Spending his formative years both designing and performing lights show spectaculars for The Who, Gong and the already mentioned Magma, the conceptual artists Szajner couldn’t help but absorb and channel some of their spirit, though he would also find a certain affinity with the cerebral ambient soundscapes of Brian Eno too.

Remastered by the adroit specialist Rashad Becker from the original tapes (of course), Visions Of Dune conceptually occupies the space between the lunatic Chilean auteur Alejandro Jodorowsky’s epic, if messy, unrealised film version and David Lynch’s mid-eighties space operatic/esoteric soap opera effort.

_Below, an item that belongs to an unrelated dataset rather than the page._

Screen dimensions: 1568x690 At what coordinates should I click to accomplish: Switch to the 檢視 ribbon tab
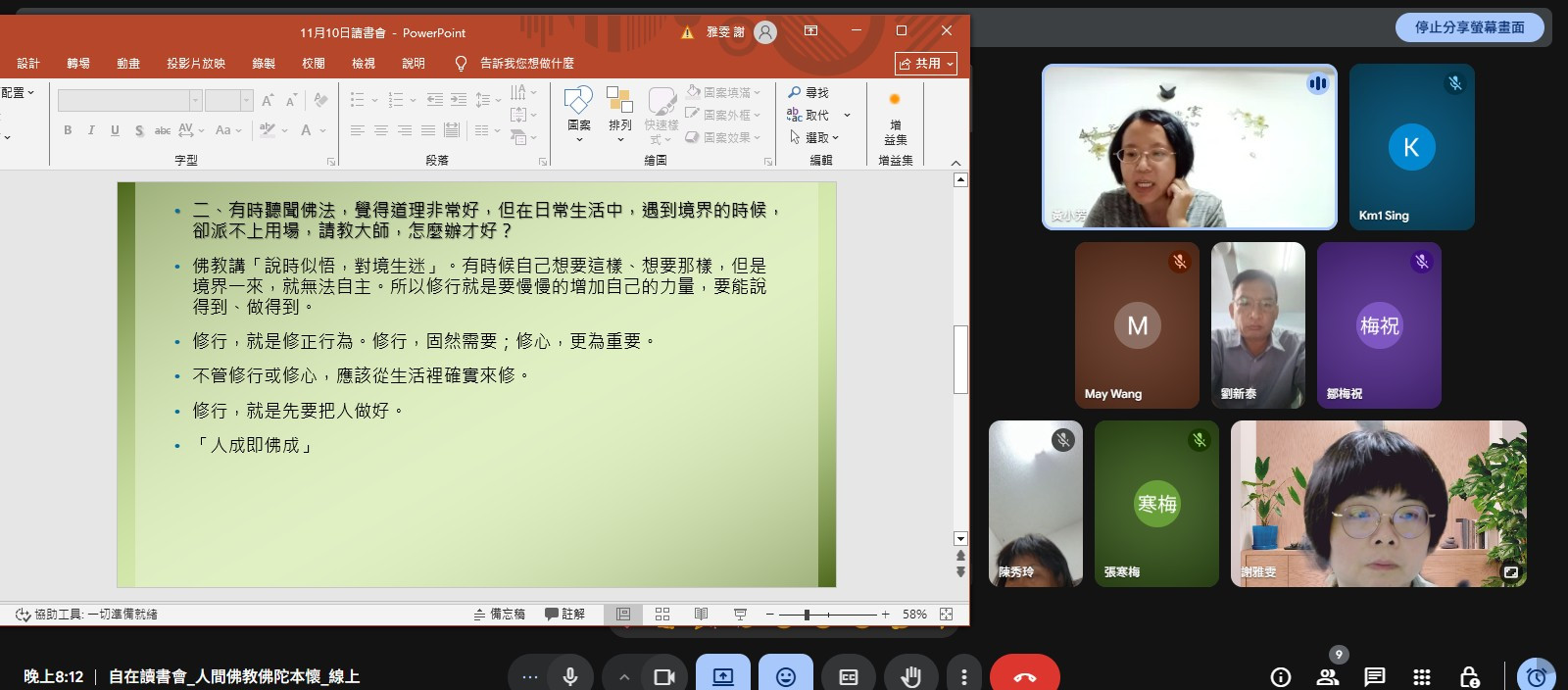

Of course we only have one of these soundtracks to actually go, though Jodorowsky’s surrealistic magnum opus envisioned a soundtrack that would feature bands such as Pink Floyd. Lynch chose, rather bizarrely, Toto to compose his soundtrack; compensating by offering Eno a solitary and suitably soul-searching ambient ‘Prophecy Theme’ to break up the agonized pomp rock and classicism.

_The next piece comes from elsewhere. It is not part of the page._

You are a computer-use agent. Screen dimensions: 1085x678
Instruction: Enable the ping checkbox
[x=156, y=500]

Szajner’s epic was sourced from Frank Herbert’s Dune trilogy of sci-fi novels: a metaphoric futuristic paradigm of Lawrence Of Arabia’s instigated Arab revolt, the Bible and Koran, Zen Buddhism, the fight for resources (oil replaced by the made-up spice mélange, though the sanctity and scarcity of water is echoed in the stories central and most important location, the desert planet of Arrakis) and the all too obligatory intrigues of competing Empires. A subtle amorphous theme is created for the stories most important characters – be it the House Atreides who spawn a messianic liberator or the miscreant maleficent led House Harkonnen -, rituals and notable plot lines, whilst a repeating desert theme permeates throughout. An almost uninterrupted soundtrack, each passage bleeding into the other, only demarcated by the track titles themselves, the main electro gliding, whooshing magnetic charged foundations signpost Tangerine Dreams own nebular voyages – especially their acid-trance elegiac Phaedra. The opening quartet of ‘Dune’, ‘Bashar’, ‘Thufir Hawat’ and ‘Sardauker’ flow from ponderous exploration via the retro/futuristic generator pulses of the Forbidden Planet powered soundscape, used to represent the foreboding Imperial Guard, to the staccato style rolling drum breaks that kick-in as we’re introduced to the calculative super brain Mentat.

By the end of the first of two acts the mood alters, growing ever more ominous as the spice world of Arrakis’s monstrous sized ‘Shaî Hulud’, sand worms, prompt a squirming and looming otherworldly response. The fateful ‘Duke’ is accorded a shadowy, almost ghostly eulogy style augur of impending doom; his eventual fate alluded to by a hidden snarling beastly presence.

Act two continues with wave after wave of algorithms and arpeggiator patterns, tubular chimed rings but adds menacing alien breaths (Blasquiz’s distorted and masked vocals no doubt) and Goblin style horror show prog.

Tame and enervated by a flood of similar sequencer-manipulated soundtracks, both before and after Visions Of Dune, it beggars belief that Szajner’s label, Pathé Marconi/EMI, were worried that two of these tracks (the previously mentioned ‘Duke’ and ‘Spice’), were ‘too futuristic’; a crazy reaction, even for in the 70s. Initially left off the original pressing, they’re both included for the first time in this new repackaged, adorned with ‘reimagined’ artwork by Barcelona-based designer Arnau Pi, classic.

 

Obviously resonating with the recent attention and re-examined Jodowsky project and arriving, perhaps a little too soon, before the 50th anniversary of Herbert’s novel in 2015, Visions Of Dune is certainly a more favorable soundtrack than anything that has gone on before or since, faithful to the wondrous, and sometimes trippy, mystery and evil present in the interstellar epic expansive plot without the bombast and over-indulged operatics.